Binary semantic segmentation using U-Net in TensorFlow 2 / Keras.
All the code files and folders follow the following structure in ipynb file.
├── training.tif
├── testing.tif
├── training_groundtruth.tif
├── testing_groundtruth.tif
├── patches
│ ├── images
│ └── masks
└── model.hdf5
The line of research is motivated by the need to accurately segment mitochondria from images. To solve this problem, we will use binary semantic segmentation using U-Net in TensorFlow 2 / Keras.
It is used U-Net model, which is trained on this Electron Microscopy Dataset. Mitochondria is annotated in two sub-volumes. Each sub-volume consists of 165 slices of 1024x768.
U-Net is a semantic segmentation technique originally proposed for medical imaging segmentation. U-Net was introduced in the paper, U-Net: Convolutional Networks for Biomedical Image Segmentation. The model architecture is fairly simple: an encoder (for downsampling) and a decoder (for upsampling) with skip connections.

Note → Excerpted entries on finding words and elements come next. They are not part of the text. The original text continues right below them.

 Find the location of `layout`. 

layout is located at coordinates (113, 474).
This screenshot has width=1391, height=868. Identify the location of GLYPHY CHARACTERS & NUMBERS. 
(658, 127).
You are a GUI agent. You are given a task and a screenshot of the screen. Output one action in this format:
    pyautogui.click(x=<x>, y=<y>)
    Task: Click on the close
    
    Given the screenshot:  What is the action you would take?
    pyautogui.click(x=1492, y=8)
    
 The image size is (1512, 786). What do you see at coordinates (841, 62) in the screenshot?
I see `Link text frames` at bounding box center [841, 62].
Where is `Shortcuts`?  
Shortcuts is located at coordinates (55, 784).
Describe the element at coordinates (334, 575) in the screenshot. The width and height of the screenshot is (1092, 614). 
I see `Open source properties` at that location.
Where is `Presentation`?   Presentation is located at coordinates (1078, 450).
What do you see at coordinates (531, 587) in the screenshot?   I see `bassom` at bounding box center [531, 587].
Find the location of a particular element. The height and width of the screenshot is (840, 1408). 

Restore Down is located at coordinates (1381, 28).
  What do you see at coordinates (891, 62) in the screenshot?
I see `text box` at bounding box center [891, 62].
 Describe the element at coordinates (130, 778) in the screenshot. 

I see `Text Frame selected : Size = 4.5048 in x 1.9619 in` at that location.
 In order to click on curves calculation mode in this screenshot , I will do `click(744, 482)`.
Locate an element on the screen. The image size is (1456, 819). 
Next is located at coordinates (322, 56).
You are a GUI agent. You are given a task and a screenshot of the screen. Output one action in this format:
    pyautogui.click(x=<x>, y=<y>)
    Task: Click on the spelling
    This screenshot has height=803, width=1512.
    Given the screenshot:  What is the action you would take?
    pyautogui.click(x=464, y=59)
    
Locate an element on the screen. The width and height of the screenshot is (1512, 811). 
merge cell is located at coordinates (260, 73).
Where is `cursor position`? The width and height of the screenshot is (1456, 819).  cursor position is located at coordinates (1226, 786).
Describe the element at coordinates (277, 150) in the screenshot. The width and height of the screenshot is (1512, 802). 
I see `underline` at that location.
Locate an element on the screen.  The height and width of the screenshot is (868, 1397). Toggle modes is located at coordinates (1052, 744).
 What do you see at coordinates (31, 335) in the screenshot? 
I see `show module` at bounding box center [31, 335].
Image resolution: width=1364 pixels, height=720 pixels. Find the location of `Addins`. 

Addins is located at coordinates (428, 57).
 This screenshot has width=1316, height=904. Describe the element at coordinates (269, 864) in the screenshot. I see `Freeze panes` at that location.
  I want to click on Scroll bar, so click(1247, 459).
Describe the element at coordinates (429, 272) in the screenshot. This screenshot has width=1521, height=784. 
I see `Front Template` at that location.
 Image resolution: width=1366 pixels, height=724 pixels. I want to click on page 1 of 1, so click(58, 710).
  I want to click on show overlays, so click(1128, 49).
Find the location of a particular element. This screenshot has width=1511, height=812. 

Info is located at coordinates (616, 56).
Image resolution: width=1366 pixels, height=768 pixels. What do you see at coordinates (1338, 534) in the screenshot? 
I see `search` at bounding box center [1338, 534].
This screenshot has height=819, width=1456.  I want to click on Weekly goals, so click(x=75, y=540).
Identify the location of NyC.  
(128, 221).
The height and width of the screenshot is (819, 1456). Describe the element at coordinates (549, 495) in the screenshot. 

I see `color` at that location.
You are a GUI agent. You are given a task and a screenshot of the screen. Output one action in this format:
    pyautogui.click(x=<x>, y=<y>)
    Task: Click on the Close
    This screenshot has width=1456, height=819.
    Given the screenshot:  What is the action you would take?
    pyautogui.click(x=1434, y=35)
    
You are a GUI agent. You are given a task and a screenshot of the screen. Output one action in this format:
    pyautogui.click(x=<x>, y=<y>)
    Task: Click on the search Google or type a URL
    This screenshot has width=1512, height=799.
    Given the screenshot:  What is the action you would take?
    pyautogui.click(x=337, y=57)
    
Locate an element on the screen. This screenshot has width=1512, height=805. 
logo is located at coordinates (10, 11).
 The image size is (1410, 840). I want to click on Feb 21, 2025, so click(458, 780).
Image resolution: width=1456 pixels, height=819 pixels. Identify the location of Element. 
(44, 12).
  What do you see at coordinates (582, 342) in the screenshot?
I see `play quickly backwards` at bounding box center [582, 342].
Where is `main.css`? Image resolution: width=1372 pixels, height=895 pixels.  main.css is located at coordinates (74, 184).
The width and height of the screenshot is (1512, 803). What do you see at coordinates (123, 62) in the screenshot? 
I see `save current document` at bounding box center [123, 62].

The gray arrows indicate the skip connections that concatenate the encoder feature map with the decoder, which helps the backward flow of gradients for improved training.
Please, follow the instruction in the provided notebook.
With just 1000 images of 256x256 and 25 epochs of training, it achieves a Mean Intersection over Union (IoU) of 0.96 in the unseen test partition.